Introduction
The Centers for Medicare & Medicaid Services (CMS) released new proposed rules on October 4, 2024, targeting the Affordable Care Act (ACA) marketplace. The proposed changes, which will take effect in 2026, focus on addressing fraud, improving agent accountability, and enhancing coverage protections. CMS aims to strengthen the exchange’s operational security while providing flexibility to consumers and insurers.
Overview of the Proposed Rules
The CMS proposal aims to ensure greater transparency, reduce fraud, and streamline risk management in the ACA marketplace. These measures also address recent complaints from consumers regarding unauthorized changes to health plans and coverage enrollment without consent.
Key Changes to Agent Accountability
CMS proposes holding insurance agency lead agents responsible for violations of marketplace standards. In a significant shift, CMS will suspend agents or brokers from the exchange if they pose a security risk. This change is designed to enhance the overall trustworthiness of the marketplace by deterring agents from unethical practices.
Enhanced Consumer Protection Against Unauthorized Coverage Changes
Unauthorized changes to coverage have become a growing issue. CMS reported 74,000 complaints regarding unauthorized plan modifications and 130,000 cases of individuals being enrolled in coverage without their knowledge in the first half of 2024.
In response, CMS has already suspended over 200 agents since June on suspicion of fraud. The new rules will ensure stricter monitoring and enforcement to reduce these incidents.
New Consent Documentation Requirements
The proposed rules also introduce a model consent form for agents and brokers to obtain and document customer consent more effectively. This step aims to reduce instances of enrollees unknowingly being enrolled or moved to different plans.
Premium Payment Flexibility for Enrollees
To prevent coverage disruption due to small unpaid premiums, CMS suggests new premium payment rules. Insurers would be allowed to set fixed-dollar or percentage-based thresholds, capped at $5, enabling enrollees to maintain coverage even if they miss a small portion of their monthly premium.

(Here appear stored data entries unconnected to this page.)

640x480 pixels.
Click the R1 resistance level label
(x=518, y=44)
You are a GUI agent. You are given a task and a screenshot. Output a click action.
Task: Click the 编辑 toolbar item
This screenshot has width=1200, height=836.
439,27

Risk Adjustment Program Updates
The CMS proposal includes significant updates to the risk adjustment program, which ensures fair distribution of costs across insurers in the ACA marketplace. The updated models will incorporate data from 2020 to 2022, reflecting recent trends in healthcare usage and costs.
Addressing Hepatitis C and HIV Drug Costs
In line with the proposed updates, CMS plans to phase out special adjustments for Hepatitis C treatments and introduce new adjustments for pre-exposure prophylaxis (PrEP) drugs to treat HIV. These changes will help align drug cost adjustments with current medical needs.

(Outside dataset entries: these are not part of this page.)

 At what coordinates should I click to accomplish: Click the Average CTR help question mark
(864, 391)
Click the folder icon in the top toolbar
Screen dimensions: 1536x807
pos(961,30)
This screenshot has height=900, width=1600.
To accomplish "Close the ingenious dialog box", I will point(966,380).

Preventing Insurer Insolvencies in the Marketplace
Insurer insolvency has emerged as a concern in recent years, leaving enrollees stranded without coverage. CMS is seeking public input on potential strategies to mitigate this risk and ensure financial stability in the ACA marketplace.
Public Comment Period and Timeline
CMS is accepting public comments on the proposed rules until November 12, 2024. This feedback will play a crucial role in shaping the final version of the regulations.
FAQs
Q1: What is the primary focus of CMS’ proposed ACA rules for 2026?
A. The primary focus is to reduce fraud, enhance consumer protection, and ensure stability in the ACA marketplace.
Q2: What consumer protection measures are being introduced?
A. CMS will implement stricter monitoring to prevent unauthorized plan changes and introduce a consent form to document enrollee approvals.
Q3: How will the new premium payment rules help consumers?
A. The new rules allow insurers to accept partial payments within a $5 threshold, preventing coverage lapses due to small unpaid amounts.
Q4: What changes are being made to the risk adjustment program?
A. CMS plans to update risk adjustment models with 2020-2022 data and adjust coverage for Hepatitis C and HIV drugs.
Conclusion
CMS’ proposed ACA marketplace rules for 2026 reflect a comprehensive effort to address fraud, improve agent accountability, and protect consumers. With updates to premium payment policies, risk adjustment models, and drug cost adjustments, CMS aims to create a more reliable and secure healthcare exchange. Stakeholders are encouraged to participate in the public comment process to ensure the final rules reflect a broad range of perspectives.